I hit middle age, and the places that never used to hurt, now hurt and worse than that, those pains don't go away as fast any more. They linger around reminding me that I am getting old. On a more positive note, I met a lot of good people, made several new friends and enjoyed a great deal of games. Could life be better, sure, but in comparison to where it was 5 years ago, despite the whole "old guy" thing, it's better than it has been in a good long time. I've actually gotten more social even though my time spent gaming has also increased in that 5 year period.
5 Years ago I was a serious jackass.
Causing trouble in school, starting fights, got sent away from home and stuff like that.
Now all that shit is gone, because I got some better friends and talked some stuff over with my family.
Couldn't have done it without them tho', so if it wasn't for them I would have been an idiot still.

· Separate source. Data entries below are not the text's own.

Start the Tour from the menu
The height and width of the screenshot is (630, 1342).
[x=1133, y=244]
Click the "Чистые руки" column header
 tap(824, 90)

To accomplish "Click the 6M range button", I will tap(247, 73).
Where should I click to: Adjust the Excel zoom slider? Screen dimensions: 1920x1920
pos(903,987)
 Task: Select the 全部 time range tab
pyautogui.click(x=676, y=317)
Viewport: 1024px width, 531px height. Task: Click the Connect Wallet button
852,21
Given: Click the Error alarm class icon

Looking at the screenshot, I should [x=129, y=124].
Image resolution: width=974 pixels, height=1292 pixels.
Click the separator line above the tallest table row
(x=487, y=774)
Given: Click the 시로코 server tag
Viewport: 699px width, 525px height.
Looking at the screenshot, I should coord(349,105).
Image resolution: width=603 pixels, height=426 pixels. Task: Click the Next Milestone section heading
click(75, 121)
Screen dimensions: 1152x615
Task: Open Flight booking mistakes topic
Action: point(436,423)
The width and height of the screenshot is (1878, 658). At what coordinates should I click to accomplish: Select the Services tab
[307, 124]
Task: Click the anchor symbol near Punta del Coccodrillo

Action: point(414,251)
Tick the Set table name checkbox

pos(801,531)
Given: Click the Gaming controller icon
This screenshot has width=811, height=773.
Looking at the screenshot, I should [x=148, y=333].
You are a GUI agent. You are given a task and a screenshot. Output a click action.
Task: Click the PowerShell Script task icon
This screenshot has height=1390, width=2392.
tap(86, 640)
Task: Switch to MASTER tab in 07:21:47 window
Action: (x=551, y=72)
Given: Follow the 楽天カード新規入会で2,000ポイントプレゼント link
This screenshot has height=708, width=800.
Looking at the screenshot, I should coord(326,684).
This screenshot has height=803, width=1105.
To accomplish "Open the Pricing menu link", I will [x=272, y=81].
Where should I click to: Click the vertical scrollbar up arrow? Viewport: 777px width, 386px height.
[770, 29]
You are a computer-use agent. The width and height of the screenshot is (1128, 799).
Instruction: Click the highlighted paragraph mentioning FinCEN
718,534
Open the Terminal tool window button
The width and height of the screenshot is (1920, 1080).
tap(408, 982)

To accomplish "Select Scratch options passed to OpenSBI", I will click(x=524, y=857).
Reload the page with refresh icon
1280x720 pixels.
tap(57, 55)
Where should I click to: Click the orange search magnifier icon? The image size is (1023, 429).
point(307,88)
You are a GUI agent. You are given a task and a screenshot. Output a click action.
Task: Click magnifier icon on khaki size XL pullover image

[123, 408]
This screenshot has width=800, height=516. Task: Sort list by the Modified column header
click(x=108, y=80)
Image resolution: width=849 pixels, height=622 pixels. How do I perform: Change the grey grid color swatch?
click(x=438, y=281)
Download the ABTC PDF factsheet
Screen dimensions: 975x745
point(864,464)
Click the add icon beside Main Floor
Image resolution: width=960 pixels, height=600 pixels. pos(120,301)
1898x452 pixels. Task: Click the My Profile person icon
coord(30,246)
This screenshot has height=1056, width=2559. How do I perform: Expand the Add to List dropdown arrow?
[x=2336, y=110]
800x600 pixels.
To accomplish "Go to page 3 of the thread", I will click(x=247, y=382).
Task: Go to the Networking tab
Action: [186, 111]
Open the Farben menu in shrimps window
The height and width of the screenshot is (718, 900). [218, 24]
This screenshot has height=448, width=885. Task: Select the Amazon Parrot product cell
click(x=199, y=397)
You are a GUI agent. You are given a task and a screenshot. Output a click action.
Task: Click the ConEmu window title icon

Well more of an idiot than I already am :P
" More hair on my chest, I'm getting a Sean Connery-esque rug. "Now there's a mental image...how's your back? Robin Williams-like?
Yes, I care a lot less of what people think than say, a year ago. Five years ago, huge change. For example I used to go to church, I used to get bent, I used to play Starcraft a lot.
I guess i've learned over the past few years not to take shit from anybody and believe me that is a major step up from the silent push over I use to be.
I 've turned to the darkside and become batman....no I've learned to lighten up and not be such an ass all the time.
I am deffinatly a changed man. I have just been released from prison for crimes that can't even be spoken of on the internet due to court conditions and their graphic nature. I now have a new appreciation and lust for life. I hope all of you realize that one mistake can change everything and you can't take life for grantid.
I really have no idea, I guess I'm still in the middle of the process of breaking free of my antisocial behaviour. I think I've come pretty far with that whole thing, and since I started to actually spend time with people a few years ago, I guess I've changed personally as well. All for the better from what I hear :). Although I myself still feel like I did 5 years ago, or at least I think I do.